When you’ve had a long string of success like guitarist icon Eric Clapton, there comes a point when reviews and album critiques are ludicrous. Why? Because the artist no longer has anything to prove. He can pretty much do what he likes.
That’s really the vibe I get from Clapton’s 21st studio recording Old Sock. It’s not a phone-in by any means (you don’t get to be a rock icon by phoning it in); it’s just a good, calm, relaxed record by someone who no longer has something to prove.
The vibe is set even before you press play.
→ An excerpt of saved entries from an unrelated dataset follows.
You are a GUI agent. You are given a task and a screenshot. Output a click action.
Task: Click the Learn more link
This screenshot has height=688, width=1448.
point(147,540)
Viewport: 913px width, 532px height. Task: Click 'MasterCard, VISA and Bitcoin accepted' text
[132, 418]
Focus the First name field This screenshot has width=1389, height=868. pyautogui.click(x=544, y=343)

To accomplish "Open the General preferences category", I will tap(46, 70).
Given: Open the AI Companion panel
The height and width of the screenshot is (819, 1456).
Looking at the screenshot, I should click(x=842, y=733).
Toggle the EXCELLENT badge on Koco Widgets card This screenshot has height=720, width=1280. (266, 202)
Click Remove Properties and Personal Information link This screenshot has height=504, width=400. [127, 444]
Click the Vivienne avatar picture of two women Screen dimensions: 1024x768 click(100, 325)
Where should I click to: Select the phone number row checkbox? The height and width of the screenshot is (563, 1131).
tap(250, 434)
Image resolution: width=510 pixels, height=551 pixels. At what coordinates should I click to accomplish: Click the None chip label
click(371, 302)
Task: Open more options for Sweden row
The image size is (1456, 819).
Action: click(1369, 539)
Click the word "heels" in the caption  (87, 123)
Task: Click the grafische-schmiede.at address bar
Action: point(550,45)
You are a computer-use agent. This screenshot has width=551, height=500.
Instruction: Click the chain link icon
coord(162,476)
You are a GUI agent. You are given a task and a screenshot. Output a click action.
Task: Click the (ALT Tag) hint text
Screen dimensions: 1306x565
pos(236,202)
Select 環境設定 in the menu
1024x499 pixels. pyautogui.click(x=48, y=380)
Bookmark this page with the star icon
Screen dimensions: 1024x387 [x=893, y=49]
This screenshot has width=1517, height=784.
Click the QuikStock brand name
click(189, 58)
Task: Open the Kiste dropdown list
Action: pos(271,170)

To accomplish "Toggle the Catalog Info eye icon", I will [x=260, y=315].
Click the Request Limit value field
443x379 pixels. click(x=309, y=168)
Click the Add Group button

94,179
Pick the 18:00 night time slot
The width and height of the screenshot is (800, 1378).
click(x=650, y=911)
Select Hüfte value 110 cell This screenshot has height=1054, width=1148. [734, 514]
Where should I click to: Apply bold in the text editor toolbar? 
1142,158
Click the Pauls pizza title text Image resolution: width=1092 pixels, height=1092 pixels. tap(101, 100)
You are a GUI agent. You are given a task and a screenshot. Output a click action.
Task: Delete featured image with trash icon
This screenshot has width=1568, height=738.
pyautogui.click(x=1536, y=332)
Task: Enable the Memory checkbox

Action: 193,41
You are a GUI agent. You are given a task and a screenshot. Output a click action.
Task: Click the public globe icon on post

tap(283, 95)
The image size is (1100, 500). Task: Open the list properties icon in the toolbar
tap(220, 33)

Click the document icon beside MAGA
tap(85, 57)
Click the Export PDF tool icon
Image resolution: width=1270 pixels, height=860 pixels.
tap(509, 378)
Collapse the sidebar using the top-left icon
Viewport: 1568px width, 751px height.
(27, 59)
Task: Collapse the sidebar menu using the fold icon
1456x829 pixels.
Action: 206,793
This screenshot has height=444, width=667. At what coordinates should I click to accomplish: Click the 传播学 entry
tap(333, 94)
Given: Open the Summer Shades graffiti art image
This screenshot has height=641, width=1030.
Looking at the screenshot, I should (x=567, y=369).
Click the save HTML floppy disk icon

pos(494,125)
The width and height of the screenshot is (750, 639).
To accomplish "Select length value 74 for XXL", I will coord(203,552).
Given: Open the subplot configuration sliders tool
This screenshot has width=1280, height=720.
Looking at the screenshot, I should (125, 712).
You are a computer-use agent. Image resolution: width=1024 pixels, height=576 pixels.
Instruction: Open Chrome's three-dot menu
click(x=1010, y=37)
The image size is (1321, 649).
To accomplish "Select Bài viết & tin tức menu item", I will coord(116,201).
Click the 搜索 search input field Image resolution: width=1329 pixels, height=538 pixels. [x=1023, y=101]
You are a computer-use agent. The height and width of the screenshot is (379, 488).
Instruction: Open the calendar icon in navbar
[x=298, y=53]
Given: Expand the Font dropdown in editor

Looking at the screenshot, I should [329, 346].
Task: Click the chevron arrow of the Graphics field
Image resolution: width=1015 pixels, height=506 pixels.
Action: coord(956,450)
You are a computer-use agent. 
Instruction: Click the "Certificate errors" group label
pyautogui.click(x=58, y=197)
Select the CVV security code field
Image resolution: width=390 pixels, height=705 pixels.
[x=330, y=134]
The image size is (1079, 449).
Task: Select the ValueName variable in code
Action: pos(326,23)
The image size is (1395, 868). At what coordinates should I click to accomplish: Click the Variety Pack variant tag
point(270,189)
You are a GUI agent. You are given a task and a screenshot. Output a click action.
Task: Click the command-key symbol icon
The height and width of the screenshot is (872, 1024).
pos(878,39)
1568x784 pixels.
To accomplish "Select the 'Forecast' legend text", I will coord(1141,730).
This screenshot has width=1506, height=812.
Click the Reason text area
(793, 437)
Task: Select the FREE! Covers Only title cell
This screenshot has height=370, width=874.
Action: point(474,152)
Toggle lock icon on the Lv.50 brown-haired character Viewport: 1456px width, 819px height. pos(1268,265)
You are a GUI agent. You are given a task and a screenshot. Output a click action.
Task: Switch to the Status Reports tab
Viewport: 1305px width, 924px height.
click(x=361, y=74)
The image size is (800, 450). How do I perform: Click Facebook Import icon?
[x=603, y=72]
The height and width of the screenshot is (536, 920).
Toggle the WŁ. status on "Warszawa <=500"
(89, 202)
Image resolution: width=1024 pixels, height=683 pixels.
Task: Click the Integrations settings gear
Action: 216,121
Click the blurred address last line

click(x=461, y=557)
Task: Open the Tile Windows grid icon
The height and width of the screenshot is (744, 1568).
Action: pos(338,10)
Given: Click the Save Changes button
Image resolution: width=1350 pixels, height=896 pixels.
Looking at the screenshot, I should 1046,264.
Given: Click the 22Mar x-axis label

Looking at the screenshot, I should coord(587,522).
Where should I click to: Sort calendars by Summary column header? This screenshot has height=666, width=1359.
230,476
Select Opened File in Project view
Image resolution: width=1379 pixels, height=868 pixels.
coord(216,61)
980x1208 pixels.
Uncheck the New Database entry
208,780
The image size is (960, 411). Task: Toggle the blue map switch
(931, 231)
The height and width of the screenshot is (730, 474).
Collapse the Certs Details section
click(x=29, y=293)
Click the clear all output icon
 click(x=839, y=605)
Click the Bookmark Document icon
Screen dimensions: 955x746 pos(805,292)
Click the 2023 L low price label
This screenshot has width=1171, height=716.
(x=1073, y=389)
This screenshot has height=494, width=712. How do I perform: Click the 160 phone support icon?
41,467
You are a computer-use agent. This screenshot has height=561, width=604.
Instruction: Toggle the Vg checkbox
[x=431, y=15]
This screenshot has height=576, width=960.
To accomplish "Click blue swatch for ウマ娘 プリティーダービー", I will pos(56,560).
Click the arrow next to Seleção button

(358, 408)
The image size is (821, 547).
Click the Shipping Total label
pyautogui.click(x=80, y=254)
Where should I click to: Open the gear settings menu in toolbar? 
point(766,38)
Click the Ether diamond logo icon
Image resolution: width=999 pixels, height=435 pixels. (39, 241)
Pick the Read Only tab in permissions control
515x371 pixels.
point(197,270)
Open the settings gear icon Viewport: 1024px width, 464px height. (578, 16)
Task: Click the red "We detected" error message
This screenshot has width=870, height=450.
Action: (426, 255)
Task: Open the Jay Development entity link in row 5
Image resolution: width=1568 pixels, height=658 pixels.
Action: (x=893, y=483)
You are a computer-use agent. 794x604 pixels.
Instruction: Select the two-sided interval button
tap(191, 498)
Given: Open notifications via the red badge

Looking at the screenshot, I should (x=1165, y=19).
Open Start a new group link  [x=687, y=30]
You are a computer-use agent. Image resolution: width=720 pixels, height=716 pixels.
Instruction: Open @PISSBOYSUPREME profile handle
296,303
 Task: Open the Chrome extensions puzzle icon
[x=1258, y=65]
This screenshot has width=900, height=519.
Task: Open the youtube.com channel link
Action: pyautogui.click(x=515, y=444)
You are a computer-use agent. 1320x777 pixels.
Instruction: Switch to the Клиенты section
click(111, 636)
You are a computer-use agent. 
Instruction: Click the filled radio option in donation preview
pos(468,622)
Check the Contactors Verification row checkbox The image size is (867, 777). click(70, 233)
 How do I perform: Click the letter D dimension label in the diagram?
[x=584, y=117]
Look at the album title: who else but someone completely comfortable in his own skin would name a record “Old Sock?” (It’s a recent nickname bestowed on him by fellow icon David Bowie.) Then there’s the photo: a headshot of Clapton that looks sort of like a snapshot from vacation—blue skies and palm trees behind him, his face shaded by the brim of his hat. You could just imagine the shot widening to find him lounging by a pool, a mint julep in his hand.
Then there’s the music itself—a surprising mix of cover tunes, often played in a jazzy or reggae style, with an occasional country swing thrown in for good measure. In fact, all but two songs on the record are covers like these, from old standards like “All Of Me” to Otis Redding’s “Your One and Only Man” to Gershwin’s “Our Love Is Here to Stay,” from An American In Paris.
So what the heck? Has Clapton sunk to airport lounge act? Nope. These songs were chosen by “Old Sock” himself as personal favorites from his own life. To heighten the experience, he invited some friends to come and join him on the record—folks like Steve Winwood, Chaka Khan and Sir Paul McCartney. The result is something that plays not entirely unlike a backyard jam session, except with better production value. (It wasn’t actually recorded by the pool.)
Now, lest you think Clapton is hanging up his hat a bit early prior to his recent announcement that he’s retiring in three years…he puts that to rest with the two original tunes that appear on the album, “Every Little Thing” and “Gotta Get Over.” The latter, in particular, presents the hottest jam you’ll find on this record, the stellar guitar work reminding us just who it is who made this record—just in case we forgot.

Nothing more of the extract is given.